The second method involves dissolving cocaine hydrochloride in a solution of sodium bicarbonate (a "weak base," in chemistry jargon) and water, and boiling the new solution that results. The base produced by this method is called "crack." The cocaine base produced by either method is a hard crystalline substance that when heated vaporizes. The inhalation of the vapor produces a more rapid and intense intoxication than sniffing powder cocaine or even (perhaps) injecting a liquid solution of it.

Freebase was the first form of cocaine base to become popular, but it fell out of favor because it was difficult to make and because the flammability of the ether created a risk of a serious burn injury, as famously befell the comedian Richard Pryor. In the United States today, though there are still freebasers, see, e.g., "Making Cocaine Freebase With Ammonia Methods," www.drugs-forum.com/forum/ showthread.php?t=30174 page=2 (visited May 21, 2010), crack is generally believed to be the only form of cocaine base that is widely consumed. United States v. Plummer, 581 F.3d 484, 489 (7th Cir. 2009); United States v. Kelly, 519 F.3d 355, 364-65 (7th Cir. 2008); United States v. Griffin, 173 Fed.Appx. 506, 509 (7th Cir. 2006) (per curiam); United States v. Brigman, 350 F.3d 310, 314-15 n. 4 (3d Cir. 2003).

Congress has prescribed a mandatory minimum sentence of ten years for crimes involving 50 grams or more of a mixture containing "cocaine base," 21 U.S.C. § 841(b)(1)(A)(iii), but has not defined the term. The sentencing guidelines also prescribe increased penalties, in the form of higher base-offense levels, for crimes involving "cocaine U.S.S.G. § 2D1.1(c)"but define "cocaine base" as "crack." Id., Application Note D. In a series of cases culminating in United States v. Edwards, 397 F.3d 570 (7th Cir. 2005), this court has held that the statutory term "cocaine base" likewise means "crack" — "the street name for a form of cocaine base, usually prepared by processing cocaine hydrochloride and sodium bicarbonate, and usually appearing in a lumpy, rocklike form." Id. at 572, quoting Application Note D, supra. One reason for our adopting this definition was that pure cocaine — the cocaine in the coca leaf, before any processing — is a base, yet no reason has ever been suggested why Congress would have wanted crimes involving unprocessed cocaine to be punished more heavily than crimes involving cocaine hydrochloride. We thought it clear that "Congress intended the enhanced penalties [for crimes involving cocaine base] to apply to crack cocaine and the lesser penalties to apply to all other forms of cocaine." Id. at 574, quoting United States v. Booker, 70 F.3d 488, 494 (7th Cir. 1995). For evidence that that was indeed Congress's intention see The Crack Cocaine Crisis, Joint Hearing Before the Select Committee on Narcotics Abuse and Control and the Select Committee on Children, Youth, and Families, House of Representatives, 99th Cong., 2d Sess. 26 (July 15, 1986); United States v. Bryant, 557 F.3d 489, 500 n. 15 (7th Cir. 2009); United States v. Booker, supra, 70 F.3d at 493-94.

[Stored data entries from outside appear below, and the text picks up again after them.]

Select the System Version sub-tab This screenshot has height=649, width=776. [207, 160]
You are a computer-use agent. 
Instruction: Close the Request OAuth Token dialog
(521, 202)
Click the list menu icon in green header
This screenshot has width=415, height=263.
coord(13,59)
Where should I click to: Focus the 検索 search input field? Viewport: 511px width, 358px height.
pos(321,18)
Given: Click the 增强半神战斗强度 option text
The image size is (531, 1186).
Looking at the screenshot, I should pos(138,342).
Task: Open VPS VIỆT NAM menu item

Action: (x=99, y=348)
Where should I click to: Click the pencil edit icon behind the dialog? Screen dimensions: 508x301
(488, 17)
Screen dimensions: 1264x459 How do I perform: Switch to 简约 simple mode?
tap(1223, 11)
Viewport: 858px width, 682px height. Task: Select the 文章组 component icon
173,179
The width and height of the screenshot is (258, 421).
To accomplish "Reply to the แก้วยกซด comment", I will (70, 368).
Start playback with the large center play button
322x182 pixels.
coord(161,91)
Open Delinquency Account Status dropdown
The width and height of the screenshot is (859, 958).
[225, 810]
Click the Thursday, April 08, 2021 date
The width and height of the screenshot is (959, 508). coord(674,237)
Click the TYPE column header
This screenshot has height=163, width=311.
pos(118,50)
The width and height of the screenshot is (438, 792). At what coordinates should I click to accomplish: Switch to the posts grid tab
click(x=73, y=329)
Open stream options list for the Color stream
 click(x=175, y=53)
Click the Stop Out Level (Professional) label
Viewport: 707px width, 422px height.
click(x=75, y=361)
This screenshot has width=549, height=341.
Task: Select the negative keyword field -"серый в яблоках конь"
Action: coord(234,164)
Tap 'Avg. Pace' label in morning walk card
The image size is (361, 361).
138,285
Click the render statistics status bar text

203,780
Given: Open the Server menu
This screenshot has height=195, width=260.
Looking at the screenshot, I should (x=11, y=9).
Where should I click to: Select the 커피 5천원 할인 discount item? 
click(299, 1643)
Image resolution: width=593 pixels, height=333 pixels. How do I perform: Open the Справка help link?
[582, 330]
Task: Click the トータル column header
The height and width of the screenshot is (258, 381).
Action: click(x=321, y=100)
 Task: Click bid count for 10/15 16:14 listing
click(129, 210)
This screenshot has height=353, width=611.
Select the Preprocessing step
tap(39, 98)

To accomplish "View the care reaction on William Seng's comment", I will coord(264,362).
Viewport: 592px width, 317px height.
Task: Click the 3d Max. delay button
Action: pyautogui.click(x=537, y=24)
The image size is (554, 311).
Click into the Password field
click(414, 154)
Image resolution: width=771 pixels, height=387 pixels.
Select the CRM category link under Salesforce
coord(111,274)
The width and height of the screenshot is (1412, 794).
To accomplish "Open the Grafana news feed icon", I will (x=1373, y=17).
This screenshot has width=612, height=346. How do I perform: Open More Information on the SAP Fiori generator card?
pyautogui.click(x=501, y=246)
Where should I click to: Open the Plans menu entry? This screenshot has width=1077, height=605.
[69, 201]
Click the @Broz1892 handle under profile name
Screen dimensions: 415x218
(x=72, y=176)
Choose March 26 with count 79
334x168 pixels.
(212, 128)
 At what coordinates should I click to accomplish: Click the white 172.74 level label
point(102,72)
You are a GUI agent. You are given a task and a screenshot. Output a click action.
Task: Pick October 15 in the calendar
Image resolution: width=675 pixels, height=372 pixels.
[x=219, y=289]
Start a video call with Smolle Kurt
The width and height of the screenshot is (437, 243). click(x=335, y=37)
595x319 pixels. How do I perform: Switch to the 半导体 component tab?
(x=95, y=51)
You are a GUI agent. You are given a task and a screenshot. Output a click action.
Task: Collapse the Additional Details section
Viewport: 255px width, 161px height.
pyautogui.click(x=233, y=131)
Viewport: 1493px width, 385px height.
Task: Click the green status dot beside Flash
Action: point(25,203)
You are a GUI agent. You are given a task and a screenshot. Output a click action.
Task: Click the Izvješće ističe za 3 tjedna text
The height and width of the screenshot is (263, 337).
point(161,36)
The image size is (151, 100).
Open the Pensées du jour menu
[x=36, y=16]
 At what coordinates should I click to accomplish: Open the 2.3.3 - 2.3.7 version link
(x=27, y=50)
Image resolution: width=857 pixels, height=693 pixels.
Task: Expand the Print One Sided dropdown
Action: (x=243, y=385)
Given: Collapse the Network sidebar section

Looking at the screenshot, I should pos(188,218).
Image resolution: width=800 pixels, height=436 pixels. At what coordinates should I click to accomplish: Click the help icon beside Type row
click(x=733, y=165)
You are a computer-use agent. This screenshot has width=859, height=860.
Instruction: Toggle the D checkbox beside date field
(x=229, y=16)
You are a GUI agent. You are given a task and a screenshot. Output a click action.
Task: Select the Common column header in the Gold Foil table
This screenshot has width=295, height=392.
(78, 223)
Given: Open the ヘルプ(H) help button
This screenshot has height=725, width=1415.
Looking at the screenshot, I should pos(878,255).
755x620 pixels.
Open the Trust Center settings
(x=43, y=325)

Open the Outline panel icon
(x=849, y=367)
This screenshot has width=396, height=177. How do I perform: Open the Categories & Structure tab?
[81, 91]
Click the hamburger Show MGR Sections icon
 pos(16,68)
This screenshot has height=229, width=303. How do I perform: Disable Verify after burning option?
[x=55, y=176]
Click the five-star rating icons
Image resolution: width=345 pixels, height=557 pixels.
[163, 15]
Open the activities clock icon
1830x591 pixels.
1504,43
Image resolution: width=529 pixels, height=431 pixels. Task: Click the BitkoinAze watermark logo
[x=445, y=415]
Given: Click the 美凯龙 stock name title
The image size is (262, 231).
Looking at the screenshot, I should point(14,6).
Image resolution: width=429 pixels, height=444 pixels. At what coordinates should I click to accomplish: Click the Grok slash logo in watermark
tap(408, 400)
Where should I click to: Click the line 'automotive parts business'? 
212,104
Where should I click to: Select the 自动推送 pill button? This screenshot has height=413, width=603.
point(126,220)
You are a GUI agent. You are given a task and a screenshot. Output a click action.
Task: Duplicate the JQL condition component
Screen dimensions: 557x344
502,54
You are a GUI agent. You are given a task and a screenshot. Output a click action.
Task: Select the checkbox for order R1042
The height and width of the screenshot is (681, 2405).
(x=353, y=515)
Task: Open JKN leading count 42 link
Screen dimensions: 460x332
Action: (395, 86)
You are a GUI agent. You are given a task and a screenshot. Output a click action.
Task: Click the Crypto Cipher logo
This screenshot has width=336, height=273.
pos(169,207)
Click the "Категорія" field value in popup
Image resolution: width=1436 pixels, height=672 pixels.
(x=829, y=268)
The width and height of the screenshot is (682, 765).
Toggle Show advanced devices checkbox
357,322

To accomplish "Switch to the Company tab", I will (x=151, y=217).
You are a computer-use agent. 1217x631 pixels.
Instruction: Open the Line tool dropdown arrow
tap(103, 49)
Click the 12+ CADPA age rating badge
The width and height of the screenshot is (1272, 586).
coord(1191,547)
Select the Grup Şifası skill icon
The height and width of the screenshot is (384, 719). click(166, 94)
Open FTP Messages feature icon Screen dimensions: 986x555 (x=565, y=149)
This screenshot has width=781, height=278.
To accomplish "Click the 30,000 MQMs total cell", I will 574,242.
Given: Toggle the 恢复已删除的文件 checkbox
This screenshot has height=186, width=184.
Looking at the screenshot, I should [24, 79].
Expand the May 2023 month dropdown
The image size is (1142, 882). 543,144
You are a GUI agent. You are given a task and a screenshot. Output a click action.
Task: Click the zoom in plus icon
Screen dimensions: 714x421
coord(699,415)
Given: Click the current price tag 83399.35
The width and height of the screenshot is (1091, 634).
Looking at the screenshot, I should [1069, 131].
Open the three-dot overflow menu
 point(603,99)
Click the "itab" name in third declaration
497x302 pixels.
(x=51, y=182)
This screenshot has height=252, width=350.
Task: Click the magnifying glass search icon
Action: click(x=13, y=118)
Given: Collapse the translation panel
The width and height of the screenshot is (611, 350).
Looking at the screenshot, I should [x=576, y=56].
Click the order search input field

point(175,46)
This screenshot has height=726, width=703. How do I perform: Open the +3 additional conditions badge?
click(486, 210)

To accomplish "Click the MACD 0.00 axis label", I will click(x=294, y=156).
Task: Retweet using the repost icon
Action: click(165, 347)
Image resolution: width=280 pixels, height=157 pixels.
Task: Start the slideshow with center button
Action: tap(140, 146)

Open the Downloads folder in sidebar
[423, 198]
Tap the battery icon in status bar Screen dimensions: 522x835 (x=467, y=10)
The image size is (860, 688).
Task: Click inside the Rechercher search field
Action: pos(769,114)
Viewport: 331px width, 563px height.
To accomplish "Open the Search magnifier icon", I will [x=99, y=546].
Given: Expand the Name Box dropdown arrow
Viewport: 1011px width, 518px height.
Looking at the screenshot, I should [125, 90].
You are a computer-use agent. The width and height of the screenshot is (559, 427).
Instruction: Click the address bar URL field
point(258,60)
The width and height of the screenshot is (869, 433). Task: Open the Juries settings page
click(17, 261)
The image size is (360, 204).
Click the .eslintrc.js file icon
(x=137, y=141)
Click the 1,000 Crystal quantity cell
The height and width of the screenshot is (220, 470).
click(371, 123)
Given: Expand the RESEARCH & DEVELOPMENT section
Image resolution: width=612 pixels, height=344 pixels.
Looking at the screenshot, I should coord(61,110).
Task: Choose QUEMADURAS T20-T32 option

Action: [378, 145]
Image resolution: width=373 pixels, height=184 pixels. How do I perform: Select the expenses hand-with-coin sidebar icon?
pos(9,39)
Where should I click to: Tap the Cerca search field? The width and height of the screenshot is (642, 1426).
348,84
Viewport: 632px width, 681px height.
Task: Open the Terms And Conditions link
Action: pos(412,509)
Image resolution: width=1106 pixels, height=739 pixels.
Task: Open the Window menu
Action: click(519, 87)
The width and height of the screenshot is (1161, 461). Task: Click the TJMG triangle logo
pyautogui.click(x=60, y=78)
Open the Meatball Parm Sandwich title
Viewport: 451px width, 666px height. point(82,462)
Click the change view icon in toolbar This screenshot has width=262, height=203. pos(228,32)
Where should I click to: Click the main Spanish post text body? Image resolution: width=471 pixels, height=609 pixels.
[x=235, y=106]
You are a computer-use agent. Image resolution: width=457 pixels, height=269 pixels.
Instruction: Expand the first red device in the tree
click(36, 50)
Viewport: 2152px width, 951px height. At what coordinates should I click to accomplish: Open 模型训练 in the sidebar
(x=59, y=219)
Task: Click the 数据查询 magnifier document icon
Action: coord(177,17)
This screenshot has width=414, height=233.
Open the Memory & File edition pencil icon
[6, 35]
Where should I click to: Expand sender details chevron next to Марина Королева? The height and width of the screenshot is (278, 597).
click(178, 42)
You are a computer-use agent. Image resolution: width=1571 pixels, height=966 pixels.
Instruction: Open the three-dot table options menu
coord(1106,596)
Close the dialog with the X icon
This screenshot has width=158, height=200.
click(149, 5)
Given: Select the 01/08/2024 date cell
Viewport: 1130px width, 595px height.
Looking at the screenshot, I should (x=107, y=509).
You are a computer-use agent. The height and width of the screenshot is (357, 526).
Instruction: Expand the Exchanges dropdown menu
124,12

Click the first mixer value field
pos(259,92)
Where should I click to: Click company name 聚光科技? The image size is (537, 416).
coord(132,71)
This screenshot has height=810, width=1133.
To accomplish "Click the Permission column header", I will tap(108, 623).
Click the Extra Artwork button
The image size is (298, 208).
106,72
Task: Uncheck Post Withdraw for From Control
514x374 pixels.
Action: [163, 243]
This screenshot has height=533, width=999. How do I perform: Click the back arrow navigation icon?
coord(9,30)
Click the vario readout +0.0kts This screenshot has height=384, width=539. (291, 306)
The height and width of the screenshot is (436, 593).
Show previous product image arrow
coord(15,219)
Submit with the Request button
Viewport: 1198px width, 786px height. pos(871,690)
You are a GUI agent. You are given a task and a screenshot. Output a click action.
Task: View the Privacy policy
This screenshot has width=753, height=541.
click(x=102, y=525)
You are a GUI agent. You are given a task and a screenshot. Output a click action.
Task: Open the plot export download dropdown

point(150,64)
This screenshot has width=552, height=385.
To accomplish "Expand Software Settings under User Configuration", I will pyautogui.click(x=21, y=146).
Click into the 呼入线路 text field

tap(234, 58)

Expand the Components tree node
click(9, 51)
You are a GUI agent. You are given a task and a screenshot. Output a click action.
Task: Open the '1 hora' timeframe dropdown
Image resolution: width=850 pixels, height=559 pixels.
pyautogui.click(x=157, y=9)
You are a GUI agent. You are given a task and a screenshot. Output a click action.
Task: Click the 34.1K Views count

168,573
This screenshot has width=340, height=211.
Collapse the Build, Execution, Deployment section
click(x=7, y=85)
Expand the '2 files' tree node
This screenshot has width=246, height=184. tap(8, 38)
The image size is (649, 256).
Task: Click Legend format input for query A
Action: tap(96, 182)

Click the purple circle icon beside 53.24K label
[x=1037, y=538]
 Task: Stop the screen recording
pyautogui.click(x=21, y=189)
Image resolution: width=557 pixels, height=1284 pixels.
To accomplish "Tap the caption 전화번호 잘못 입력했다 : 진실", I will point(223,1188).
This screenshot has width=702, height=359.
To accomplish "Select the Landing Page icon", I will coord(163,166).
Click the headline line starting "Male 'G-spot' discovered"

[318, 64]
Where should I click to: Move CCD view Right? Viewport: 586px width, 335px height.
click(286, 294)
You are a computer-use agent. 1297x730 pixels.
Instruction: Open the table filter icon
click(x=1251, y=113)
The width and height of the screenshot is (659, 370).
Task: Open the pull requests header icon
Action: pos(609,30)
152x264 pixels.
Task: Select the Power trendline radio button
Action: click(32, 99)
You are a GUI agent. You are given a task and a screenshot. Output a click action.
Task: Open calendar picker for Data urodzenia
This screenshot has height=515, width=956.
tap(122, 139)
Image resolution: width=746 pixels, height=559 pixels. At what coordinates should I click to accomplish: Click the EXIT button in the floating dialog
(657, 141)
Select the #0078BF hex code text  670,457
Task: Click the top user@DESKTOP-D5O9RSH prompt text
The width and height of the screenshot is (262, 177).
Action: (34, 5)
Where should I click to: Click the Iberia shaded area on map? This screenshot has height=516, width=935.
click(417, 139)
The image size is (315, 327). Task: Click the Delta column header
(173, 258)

The plea agreements in this case authorized a sentencing enhancement for cocaine base only if the district judge found that the substance sold by the defendants "was cocaine base in the specific form for which enhanced penalties are required as set forth in" the Edwards case. The defendants interpret this to mean that the sentencing judge had to find that they had sold crack that had been "produced by mixing cocaine hydrochloride with baking soda and water, boiling the mixture until only a solid substance is left, and allowing it to dry, resulting in a rocklike substance." This is a quotation from Edwards ( 397 F.3d at 574) in which the qualification "usually" prepared that way and "usually" rock-like, which appears in the earlier definition of crack in Edwards (and is also the definition in the guidelines), was omitted.

There was abundant evidence that the cocaine sold by the defendants was crack but little evidence concerning how it had been produced. The usual method is indeed by heating a solution of cocaine hydrochloride and baking soda, the common name for sodium bicarbonate, a weak base as we said. But crack can also, as remarked in several cases, see, e.g., United States v. Bryant, supra, 557 F.3d at 498-500 n. 9; United States v. Abdul, 122 F.3d 477, 479 (7th Gir.1997); United States v. Waters, 313 F.3d 151 (3d Cir. 2002), be produced by heating solutions of cocaine hydrochloride and other weak bases that, like sodium bicarbonate, strip the chlorine and hydrogen atoms from the cocaine molecule, yielding water, a chloride compound, cocaine base, and whatever is left of the weak base used to do the stripping.

It is a misreading of Edwards to suppose that the identity of the weak base used to produce crack was an element of our definition of the word. No one suggests that the precise choice of the weak base is material to the intoxication produced by crack, or to any other aspect of the drug that is perceptible to a consumer or relevant to Congress's decision to punish crimes involving crack more heavily than ones involving other forms of cocaine. Different processes can create the same product: water can be heated on the burner of a stove or in a microwave oven; different software can generate the same images on a computer screen. The defendants' insistence that Congress, and this court in Edwards, were concerned not with the end product of creating crack but with the particular weak base normally used to transform cocaine hydrochloride into crack is relevant to no conceivable penological concern.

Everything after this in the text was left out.